• **OBJECTIVES**:
#1 In the earnings report, recast the paragraph beginning "KARACHI: Attock Petroleum Ltd" as a short bulleted list that keeps its main figures.
#2 Extend the earnings report on the oil companies' nine-month results from its final sentence onward.

• **EXCERPTED TEXT**:
═══

Attock Petroleum posts Rs2.38bn profit

KARACHI: Attock Petroleum Ltd, with total assets of Rs27 billion, on Wednesday reported profit-after-tax at Rs2.38bn (earnings per share Rs28.65) for the nine months ended March 31, 2016 as compared to Rs1.95bn (eps Rs23.53) in the same period last year, an increase of 22 per cent.

Net sales declined by 37pc year-on-year to Rs84.3bn from Rs134.6bn.

Operating profit slipped 40pc to Rs2.8bn from Rs2bn and ‘other income’ fell 22pc to Rs692 million from Rs891m.

Analyst Muhammad Affan Ismail at brokerage BMA Capital commented that the results were above expectations primarily due to lower than expected inventory loss realised in 3QFY16.

The growth in earnings can primarily be attributed to 27pc year-on-year higher gross profit largely explained by reduced burden of inventory loss.

On sequential basis, 3QFY16 earnings witnessed a decline of 23pc quarter-on-quarter to Rs8.9 per share on account of realisation of inventory loss leading to 28pc reduction in gross profit.

The board did not declare a payout with the nine-month accounts, but overall a stable stream of yearly dividend payouts (FY16 D/Y: 8pc) keeps investors’ interest alive in APL stock.

PAKISTAN OILFIELDS LTD: The company’s after-tax profit declined by 20.76pc to Rs5.84bn (eps Rs24.69) for the nine months ended March 31, 2016 from Rs7.37bn (eps Rs31.14) in the same period last year.

Net sales decreased to Rs18.6bn from Rs24.4bn year-on-year. Exploration costs stood reduced to Rs1.27bn from Rs3.1bn, while royalty payments were lower at Rs1.48bn as compared to Rs2.09bn a year ago.

═══

(Entries on target coordinates)
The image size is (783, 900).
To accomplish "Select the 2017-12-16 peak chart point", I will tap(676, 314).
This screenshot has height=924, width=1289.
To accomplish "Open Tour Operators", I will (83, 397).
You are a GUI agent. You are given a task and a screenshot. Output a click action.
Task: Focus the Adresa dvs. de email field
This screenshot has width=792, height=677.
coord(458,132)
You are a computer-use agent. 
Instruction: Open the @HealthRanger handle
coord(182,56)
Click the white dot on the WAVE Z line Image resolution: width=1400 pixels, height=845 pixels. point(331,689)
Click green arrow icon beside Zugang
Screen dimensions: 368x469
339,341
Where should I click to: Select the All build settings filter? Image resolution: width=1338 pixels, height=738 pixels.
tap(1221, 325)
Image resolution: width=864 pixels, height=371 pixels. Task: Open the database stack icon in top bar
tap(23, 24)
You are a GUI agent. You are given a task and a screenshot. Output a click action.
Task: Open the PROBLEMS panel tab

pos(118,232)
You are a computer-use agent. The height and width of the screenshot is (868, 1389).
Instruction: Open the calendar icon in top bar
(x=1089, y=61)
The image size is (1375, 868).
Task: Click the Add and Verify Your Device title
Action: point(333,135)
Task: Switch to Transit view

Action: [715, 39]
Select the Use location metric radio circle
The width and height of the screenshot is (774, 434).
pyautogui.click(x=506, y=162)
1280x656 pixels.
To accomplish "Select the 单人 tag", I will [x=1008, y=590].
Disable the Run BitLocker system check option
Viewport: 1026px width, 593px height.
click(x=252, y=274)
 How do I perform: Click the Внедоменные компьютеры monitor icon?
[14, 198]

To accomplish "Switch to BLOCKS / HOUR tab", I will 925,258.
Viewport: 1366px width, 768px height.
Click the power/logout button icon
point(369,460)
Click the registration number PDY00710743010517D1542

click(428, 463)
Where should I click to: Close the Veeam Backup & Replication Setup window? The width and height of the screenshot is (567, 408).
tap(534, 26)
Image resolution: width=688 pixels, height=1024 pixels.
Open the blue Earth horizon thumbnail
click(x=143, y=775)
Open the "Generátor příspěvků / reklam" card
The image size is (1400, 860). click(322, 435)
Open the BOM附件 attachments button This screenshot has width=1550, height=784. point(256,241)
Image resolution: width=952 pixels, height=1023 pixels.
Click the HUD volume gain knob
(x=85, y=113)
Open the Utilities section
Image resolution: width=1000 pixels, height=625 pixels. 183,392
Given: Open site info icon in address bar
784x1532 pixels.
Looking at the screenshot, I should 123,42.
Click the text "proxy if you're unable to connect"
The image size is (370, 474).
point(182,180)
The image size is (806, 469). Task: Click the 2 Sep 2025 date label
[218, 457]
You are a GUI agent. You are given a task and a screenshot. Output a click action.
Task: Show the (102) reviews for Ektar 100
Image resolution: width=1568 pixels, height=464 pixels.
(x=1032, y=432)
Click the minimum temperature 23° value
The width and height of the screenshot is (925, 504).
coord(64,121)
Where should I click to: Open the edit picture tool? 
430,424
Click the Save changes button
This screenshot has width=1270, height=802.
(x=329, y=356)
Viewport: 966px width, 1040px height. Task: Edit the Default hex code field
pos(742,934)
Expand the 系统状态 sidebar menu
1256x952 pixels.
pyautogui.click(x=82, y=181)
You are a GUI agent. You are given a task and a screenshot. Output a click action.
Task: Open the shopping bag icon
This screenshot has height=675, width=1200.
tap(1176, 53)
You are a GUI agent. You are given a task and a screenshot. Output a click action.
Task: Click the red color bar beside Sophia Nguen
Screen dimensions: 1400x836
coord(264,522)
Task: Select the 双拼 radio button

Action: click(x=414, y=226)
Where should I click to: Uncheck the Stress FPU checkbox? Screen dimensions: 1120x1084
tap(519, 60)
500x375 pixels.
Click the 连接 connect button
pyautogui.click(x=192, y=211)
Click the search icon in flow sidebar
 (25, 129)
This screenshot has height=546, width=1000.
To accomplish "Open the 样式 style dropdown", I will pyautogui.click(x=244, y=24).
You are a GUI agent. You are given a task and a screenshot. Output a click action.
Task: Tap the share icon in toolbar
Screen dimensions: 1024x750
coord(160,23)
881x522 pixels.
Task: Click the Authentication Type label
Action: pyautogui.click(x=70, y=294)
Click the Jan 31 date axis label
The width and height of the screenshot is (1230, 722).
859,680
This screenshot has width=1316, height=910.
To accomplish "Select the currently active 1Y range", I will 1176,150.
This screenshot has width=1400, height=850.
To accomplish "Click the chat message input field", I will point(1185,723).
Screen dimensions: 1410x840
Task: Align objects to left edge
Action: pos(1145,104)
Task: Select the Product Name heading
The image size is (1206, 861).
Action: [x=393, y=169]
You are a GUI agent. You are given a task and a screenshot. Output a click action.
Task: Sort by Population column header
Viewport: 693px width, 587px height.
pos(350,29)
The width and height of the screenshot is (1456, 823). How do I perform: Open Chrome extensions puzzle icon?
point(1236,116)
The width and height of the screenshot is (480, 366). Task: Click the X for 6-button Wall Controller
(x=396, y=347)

═══

• **THE REPLIES**:
#1
- Company: Attock Petroleum Ltd, total assets Rs27 billion
- Reported on Wednesday: profit-after-tax of Rs2.38bn (EPS Rs28.65) for the nine months ended March 31, 2016
- Same period last year: Rs1.95bn (EPS Rs23.53)
- Change: up 22 per cent

#2
NATIONAL REFINERY LTD: The refinery’s post-tax profit jumped to Rs5.24bn (eps Rs66.50) for the nine-month period from Rs1.17bn (eps Rs14.53) in the same period last year.

However, net sales dropped to Rs76bn from Rs117.8bn.

Gross profit rose to Rs8bn from Rs2.6bn and operating profit grew to Rs7.6bn from Rs2.5bn year-on-year. Finance costs decreased to Rs257m from Rs747m.

ATTOCK REFINERY LTD: The refinery’s profit rose to Rs1.28bn (eps Rs14.98) during the nine-month period from Rs1.22bn (eps Rs14.30), due mainly to higher contribution from ‘income from non-refinery operations’ at Rs1.48bn as compared to Rs1.41bn year-on-year.

Loss-after-tax from refinery operations was up to Rs203m from Rs194m.

The condensed nine-month accounts showed net sales down at Rs49.6bn as compared to Rs102.4bn.

Cost of sales was lower at Rs49.8bn against Rs102.9bn and gross loss amounted to Rs261m from Rs470m year-on-year.